The most methodical postmortem examination was performed on Paulette's amazingly well preserved body a few days after it was found in her bed (a factor attributed in part to Lisette's insistence that the temperature in the home be kept very low, by the liberal use of air conditioning). The highly qualified Mexican autopsy team was assisted by a group of FBI forensic experts with impeccable credentials. Their conclusions were unanimous: Paulette had died from positional asphyxia, after crawling to the foot of the bed and covering herself up face down. She had slowly suffocated without ever waking up. The circumstances, though bizarre, were consistent with Paulette's at times extraordinary behavior.
Paulette's body revealed no sign of trauma, nor any indication that she had been physically abused, the medical team unequivocally reported.
Bazbaz retracted his claim of homicide, and sheepishly told a press conference, "I recognize that there were deficiencies in our initial investigative procedures."
Lisette, an attorney, eventually filed a civil defamation suit against Edomex officials, accusing them of a rush to judgment. It was undeniable that Bazbaz had levied his charge of murder - sparing only the name of the defendant - before physicians ever had Paulette's body on the mortuary table. Lisette claimed that her personal and professional reputations had been irreparably damaged by statements on his part which proved to be completely false.

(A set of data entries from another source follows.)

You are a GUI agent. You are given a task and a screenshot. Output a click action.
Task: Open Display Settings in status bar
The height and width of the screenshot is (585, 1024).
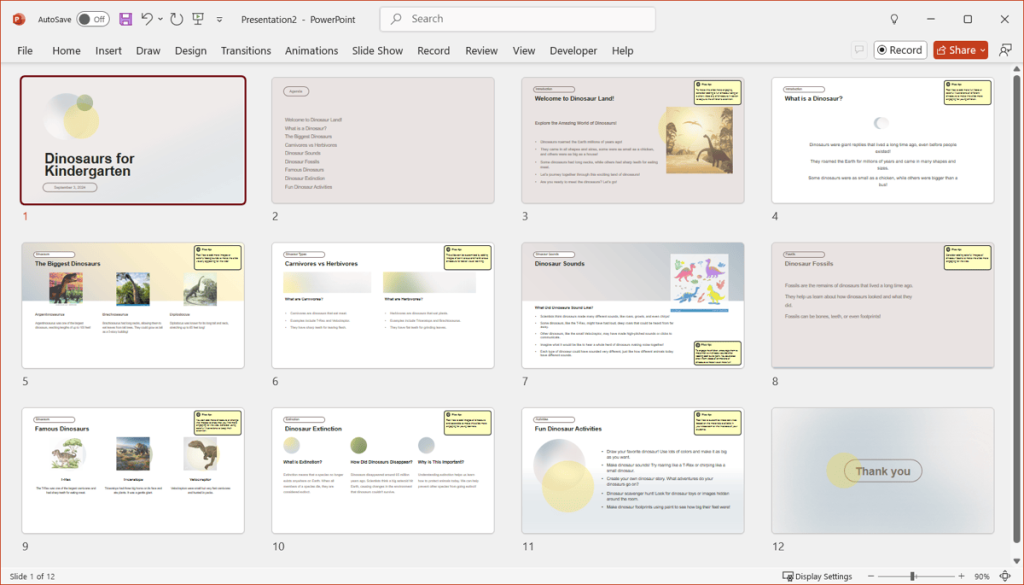coord(818,576)
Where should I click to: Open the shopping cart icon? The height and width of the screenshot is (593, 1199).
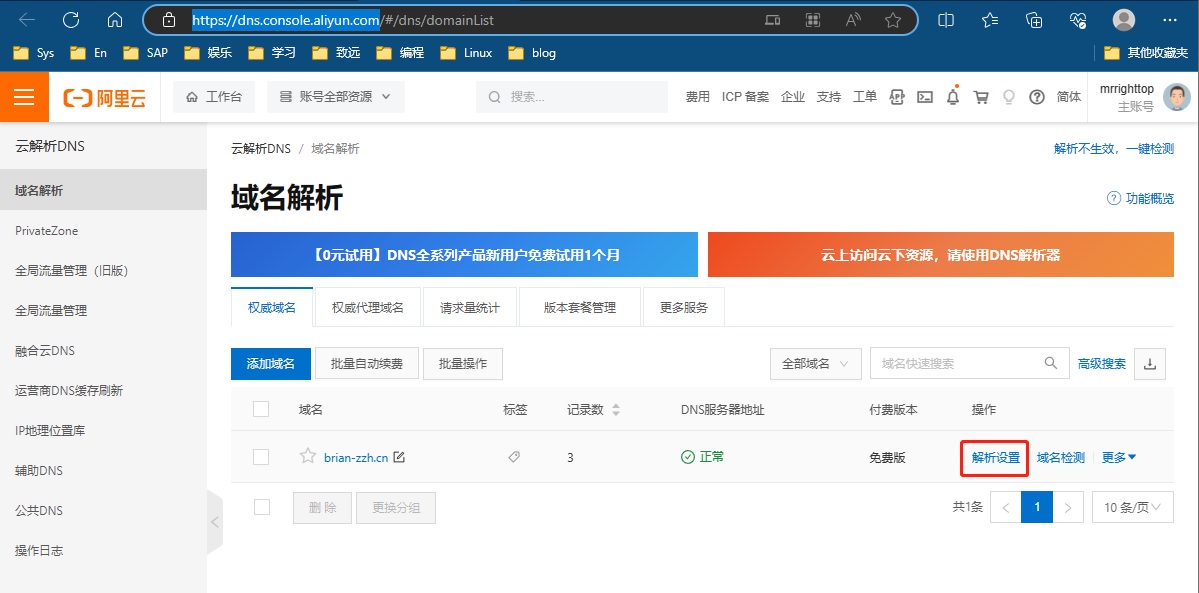[981, 97]
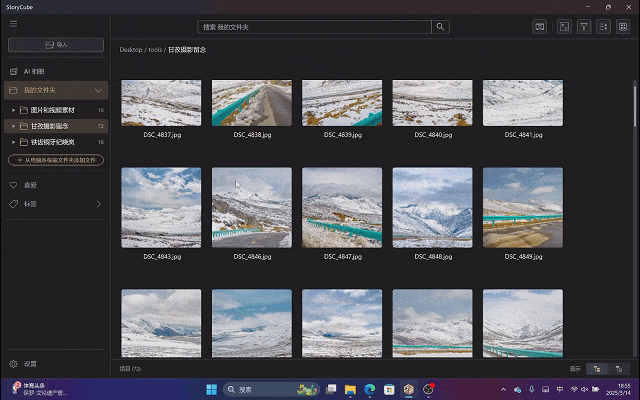Viewport: 640px width, 400px height.
Task: Switch to grid layout view icon
Action: click(x=623, y=27)
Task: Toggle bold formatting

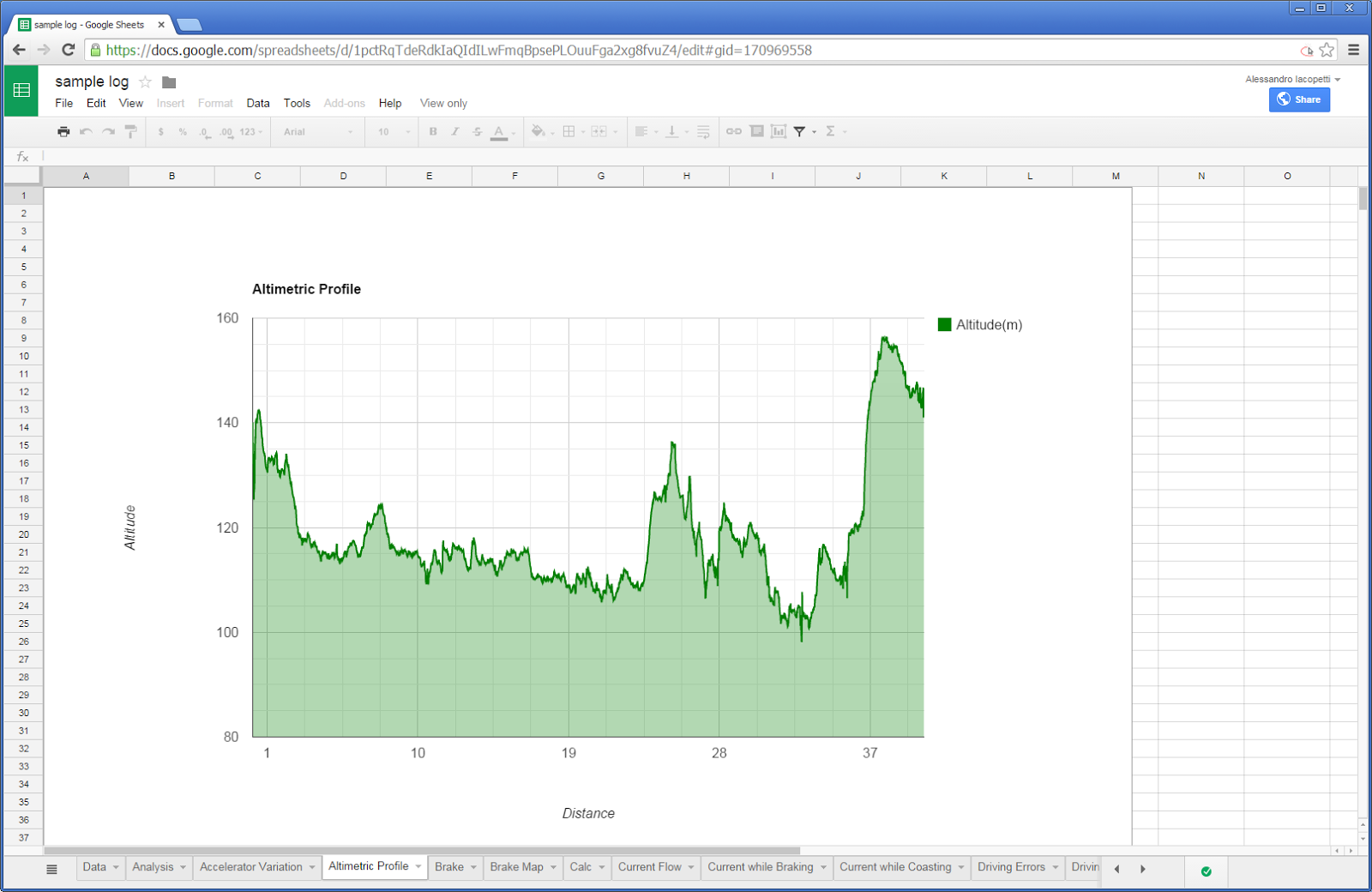Action: [433, 131]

Lisette Farah lost her case in the trial court, and lost several rounds of appeals, too. Last week she was handed a final rejection by Mexico's Supreme Judicial Court, which refused to overturn the lower tribunals' decisions. That's the end of the legal line for her.
Mexicans remain divided on little Paulette's case. Some flatly rejected the autopsy report, despite the credentials of those who prepared it. Many in this country have no confidence in police, prosecutors and the judiciary. The former governor of Edomex says he is working hard to change that. But as the fourth anniversary of a child's death in Interlomas is observed, some still ask, "What really happened to Paulette?"